>> Start
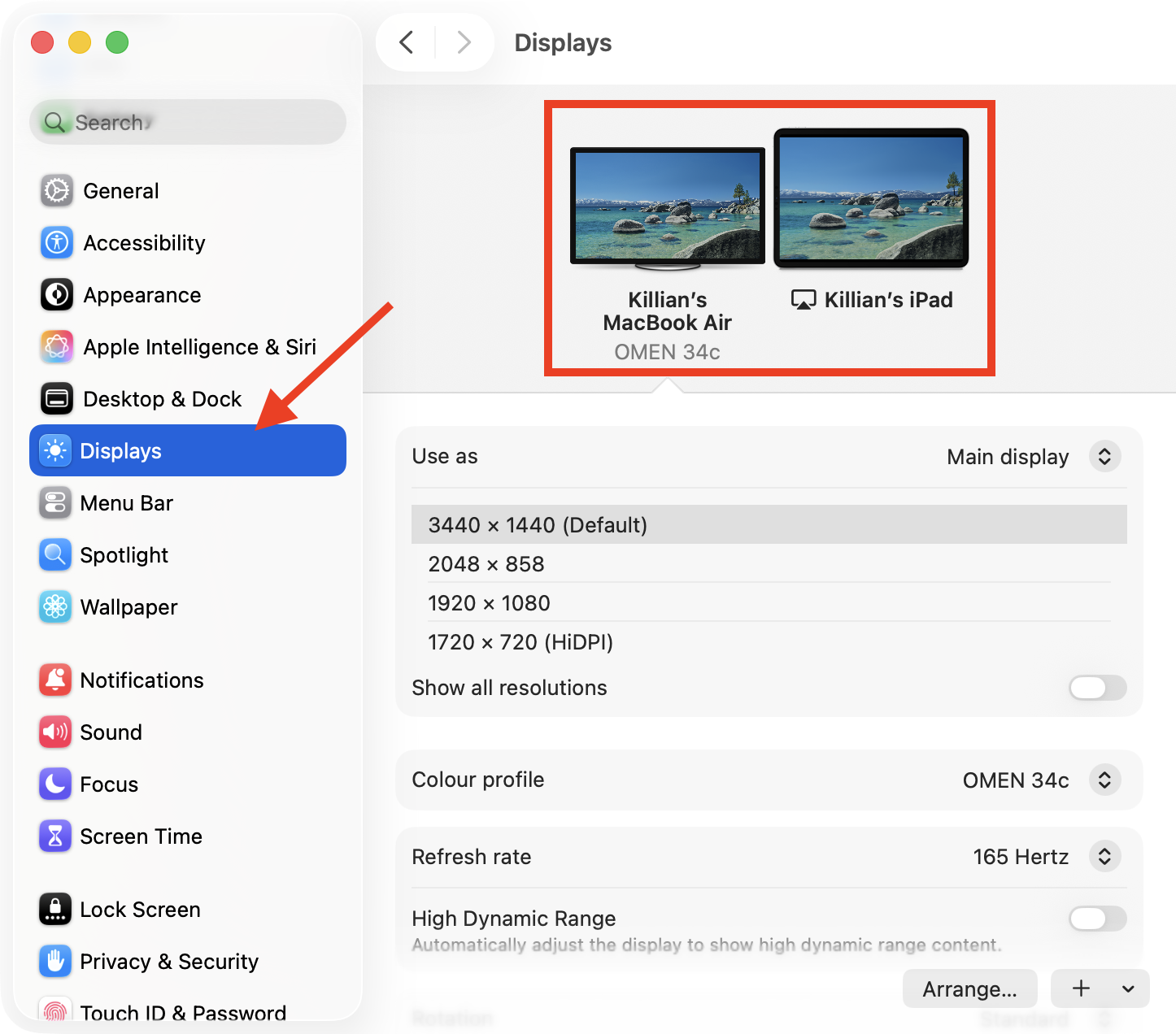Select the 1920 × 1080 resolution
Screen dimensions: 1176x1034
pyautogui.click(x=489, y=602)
>> End
>> Start
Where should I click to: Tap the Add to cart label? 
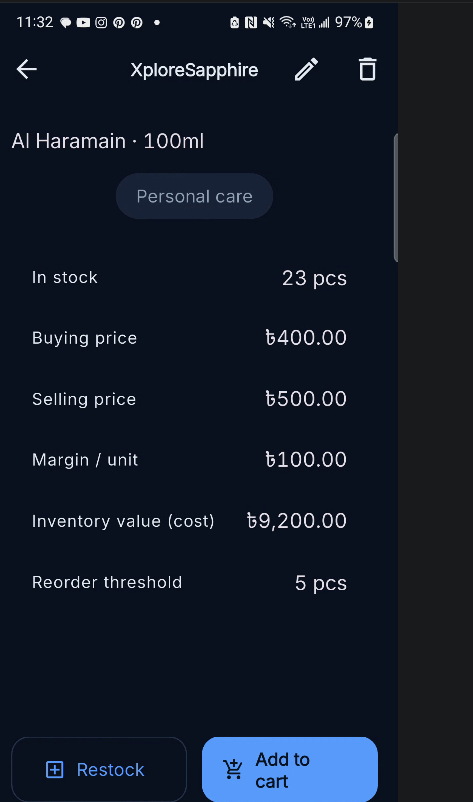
>> End
>> Start
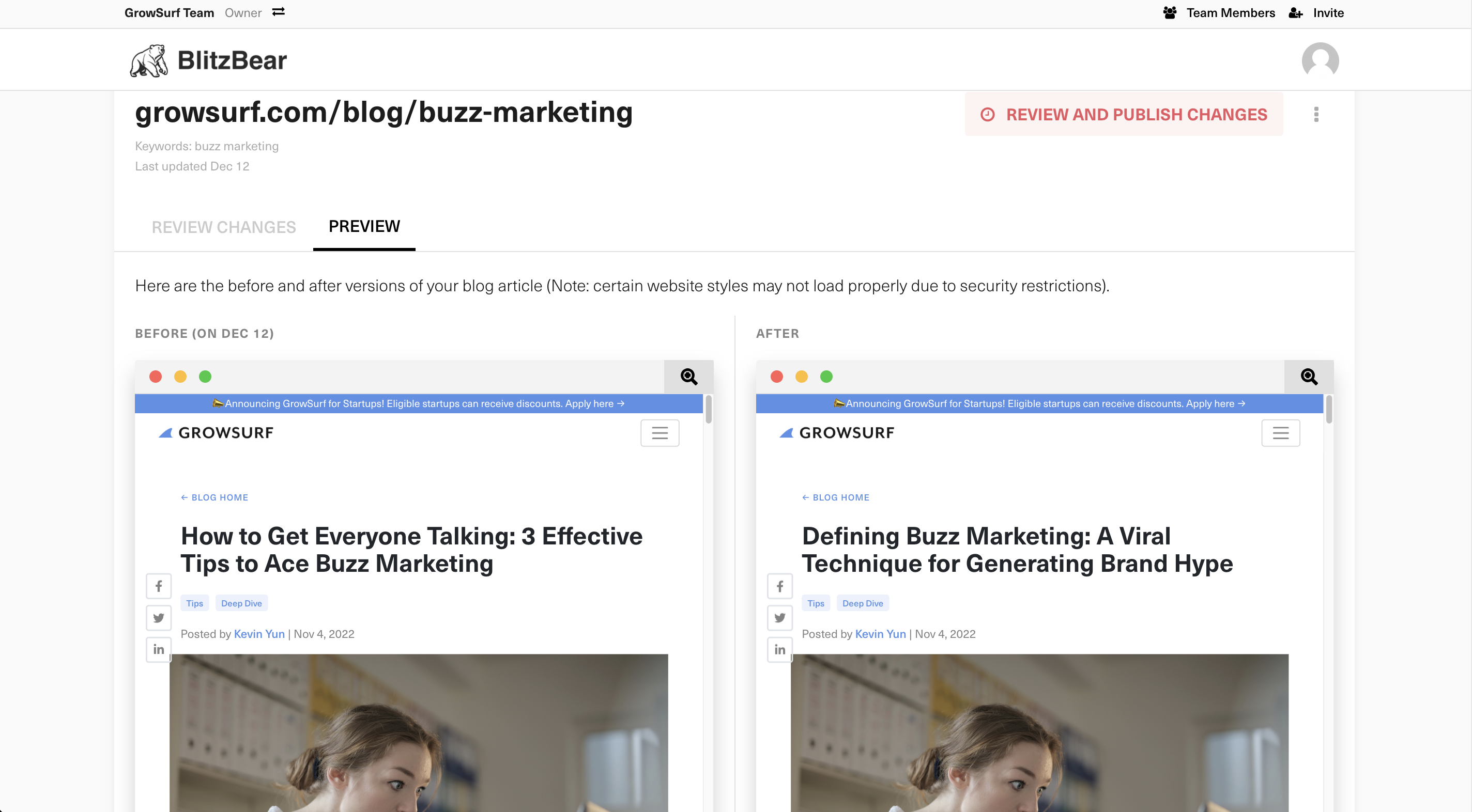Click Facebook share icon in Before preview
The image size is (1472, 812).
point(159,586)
>> End
What the task asks
Copy everything from the line containing "Select the 1920 × 1080 resolution" down to the line containing "pyautogui.click(x=489, y=602)", substituting "Display size" for "Screen dimensions" and keeping all else the same. Leave the pictures out of your answer.

Answer for this exercise
Select the 1920 × 1080 resolution
Display size: 1176x1034
pyautogui.click(x=489, y=602)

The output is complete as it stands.